(Rows of pointing data)
-- Begin --
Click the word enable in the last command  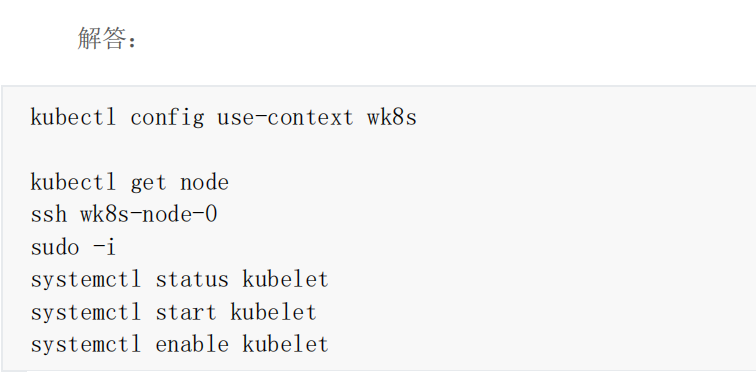click(x=192, y=345)
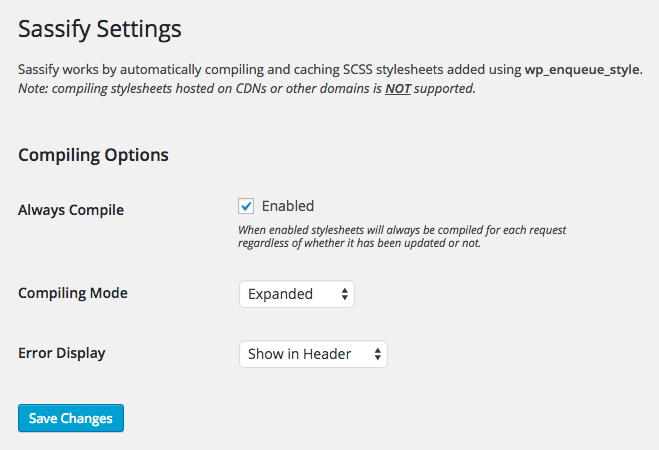Click the bold wp_enqueue_style text
659x450 pixels.
click(x=582, y=70)
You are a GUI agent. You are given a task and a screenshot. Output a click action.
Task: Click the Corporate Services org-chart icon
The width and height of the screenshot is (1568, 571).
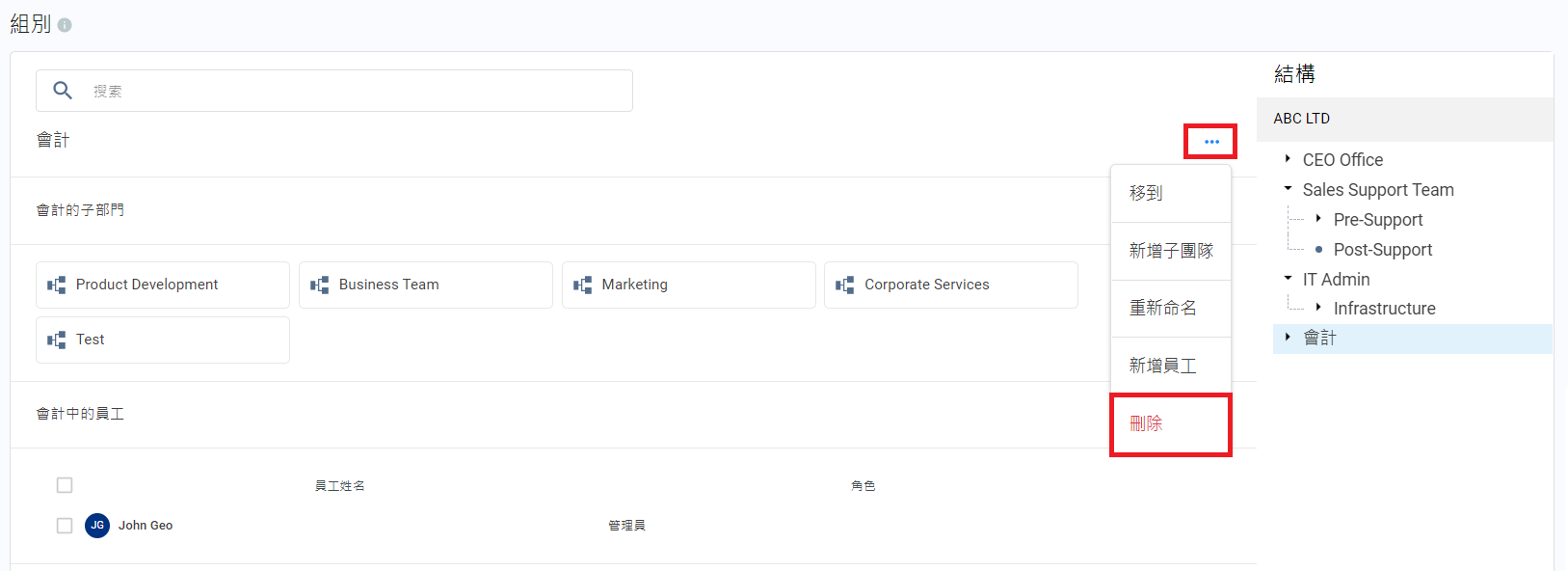click(845, 286)
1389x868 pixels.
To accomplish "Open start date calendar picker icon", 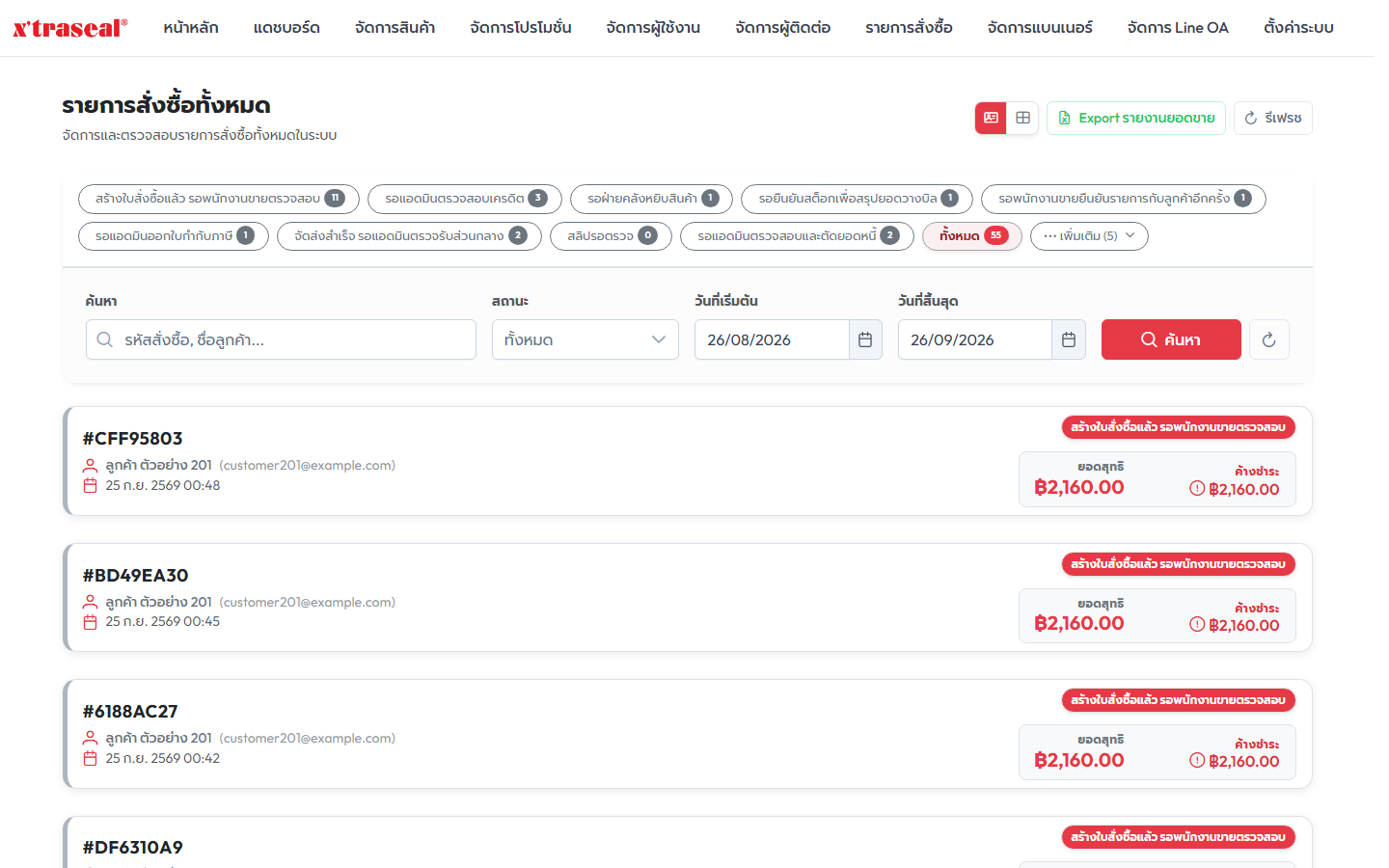I will [865, 339].
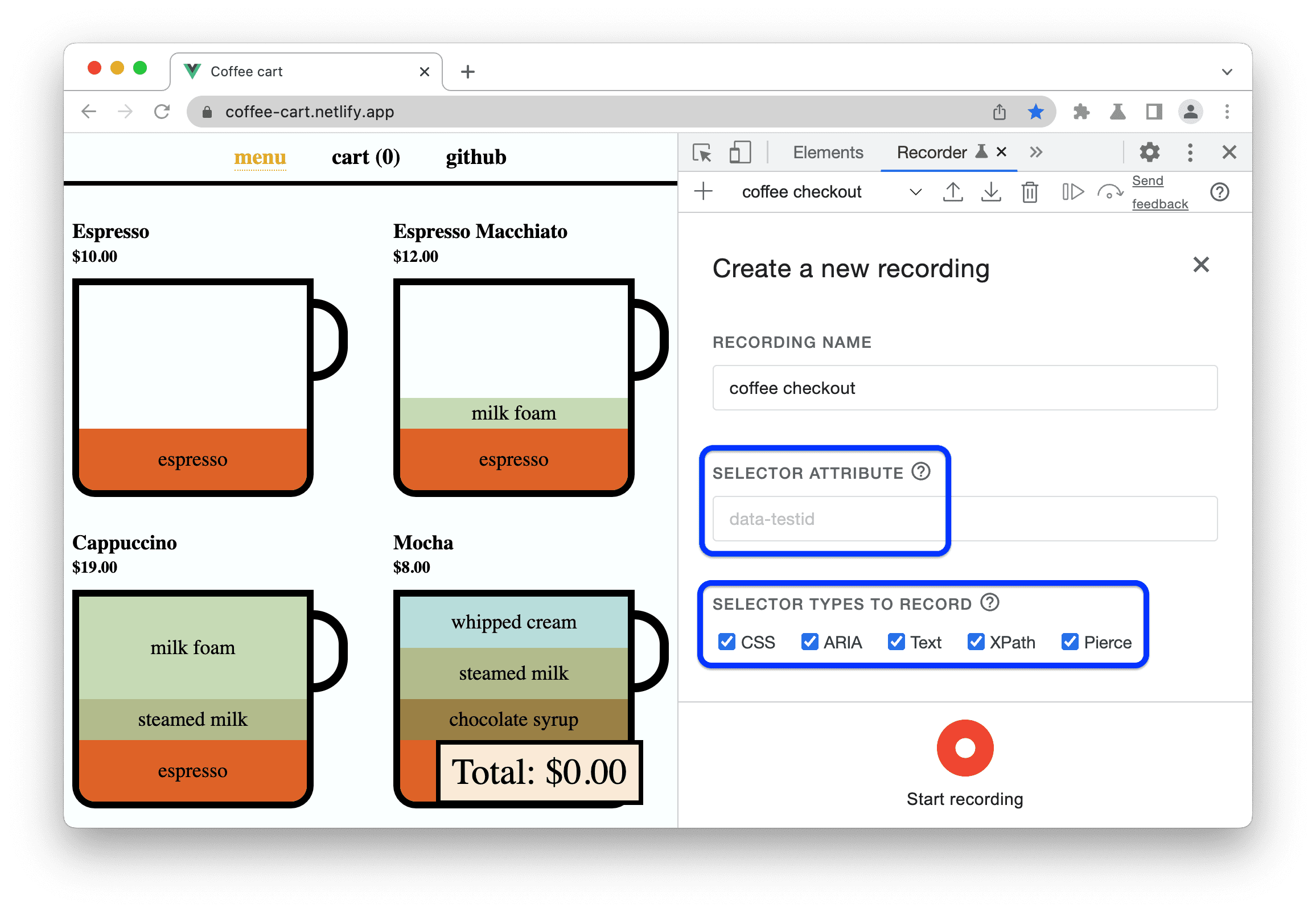Click the delete recording trash icon
Image resolution: width=1316 pixels, height=912 pixels.
click(x=1029, y=194)
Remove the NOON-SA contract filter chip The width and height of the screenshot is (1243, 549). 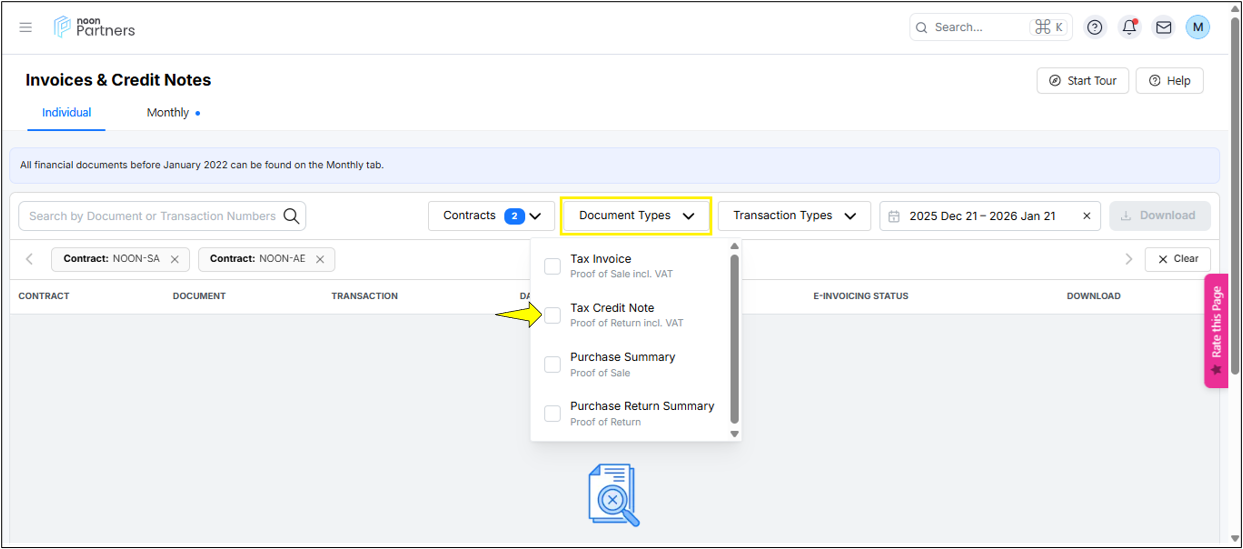click(x=175, y=259)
-- End --
Lay out everything from the line containing "You are a GUI" down to the line containing "click(845, 286)" as a two-column CSV with the columns request and answer, one row per entry, each value in a single quoted field with line breaks turned into spaces. Leave the pictures out.

Solution for this problem =>
request,answer
"You are a GUI agent. You are given a task and a screenshot. Output a click action. Task: Click the Corporate Services org-chart icon The width and height of the screenshot is (1568, 571).","click(845, 286)"